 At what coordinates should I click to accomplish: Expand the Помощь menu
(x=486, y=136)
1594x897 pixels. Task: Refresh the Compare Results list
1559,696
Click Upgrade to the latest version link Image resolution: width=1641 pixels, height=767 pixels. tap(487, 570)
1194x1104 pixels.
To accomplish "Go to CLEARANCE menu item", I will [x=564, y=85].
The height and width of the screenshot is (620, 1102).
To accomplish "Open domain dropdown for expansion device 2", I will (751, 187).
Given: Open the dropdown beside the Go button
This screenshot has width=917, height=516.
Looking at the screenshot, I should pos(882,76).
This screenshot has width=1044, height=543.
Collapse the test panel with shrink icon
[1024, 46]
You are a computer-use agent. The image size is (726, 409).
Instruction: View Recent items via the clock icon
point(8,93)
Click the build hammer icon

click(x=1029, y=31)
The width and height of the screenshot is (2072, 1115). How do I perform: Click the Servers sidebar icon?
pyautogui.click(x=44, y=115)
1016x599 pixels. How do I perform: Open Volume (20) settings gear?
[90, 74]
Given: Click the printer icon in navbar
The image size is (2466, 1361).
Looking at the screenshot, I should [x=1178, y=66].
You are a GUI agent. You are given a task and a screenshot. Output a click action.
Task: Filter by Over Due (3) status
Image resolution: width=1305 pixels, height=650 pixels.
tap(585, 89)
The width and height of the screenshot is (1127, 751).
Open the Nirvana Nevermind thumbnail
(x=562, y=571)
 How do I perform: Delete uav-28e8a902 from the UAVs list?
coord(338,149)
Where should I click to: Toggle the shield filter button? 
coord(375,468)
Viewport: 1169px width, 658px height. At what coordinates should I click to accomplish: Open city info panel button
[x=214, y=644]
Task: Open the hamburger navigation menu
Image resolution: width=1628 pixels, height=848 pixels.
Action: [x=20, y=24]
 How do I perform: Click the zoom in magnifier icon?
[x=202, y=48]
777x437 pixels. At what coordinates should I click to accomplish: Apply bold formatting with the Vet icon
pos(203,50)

◆ ◆ ◆ ◆ ◆

● What you need to do: Set down, word for word and with no other lines, the listing from the line marked by "Instruction: View Recent" through its final line.

● Completed exercise:
Instruction: View Recent items via the clock icon
point(8,93)
Click the build hammer icon

click(x=1029, y=31)
The width and height of the screenshot is (2072, 1115). How do I perform: Click the Servers sidebar icon?
pyautogui.click(x=44, y=115)
1016x599 pixels. How do I perform: Open Volume (20) settings gear?
[90, 74]
Given: Click the printer icon in navbar
The image size is (2466, 1361).
Looking at the screenshot, I should [x=1178, y=66].
You are a GUI agent. You are given a task and a screenshot. Output a click action.
Task: Filter by Over Due (3) status
Image resolution: width=1305 pixels, height=650 pixels.
tap(585, 89)
The width and height of the screenshot is (1127, 751).
Open the Nirvana Nevermind thumbnail
(x=562, y=571)
 How do I perform: Delete uav-28e8a902 from the UAVs list?
coord(338,149)
Where should I click to: Toggle the shield filter button? 
coord(375,468)
Viewport: 1169px width, 658px height. At what coordinates should I click to accomplish: Open city info panel button
[x=214, y=644]
Task: Open the hamburger navigation menu
Image resolution: width=1628 pixels, height=848 pixels.
Action: [x=20, y=24]
 How do I perform: Click the zoom in magnifier icon?
[x=202, y=48]
777x437 pixels. At what coordinates should I click to accomplish: Apply bold formatting with the Vet icon
pos(203,50)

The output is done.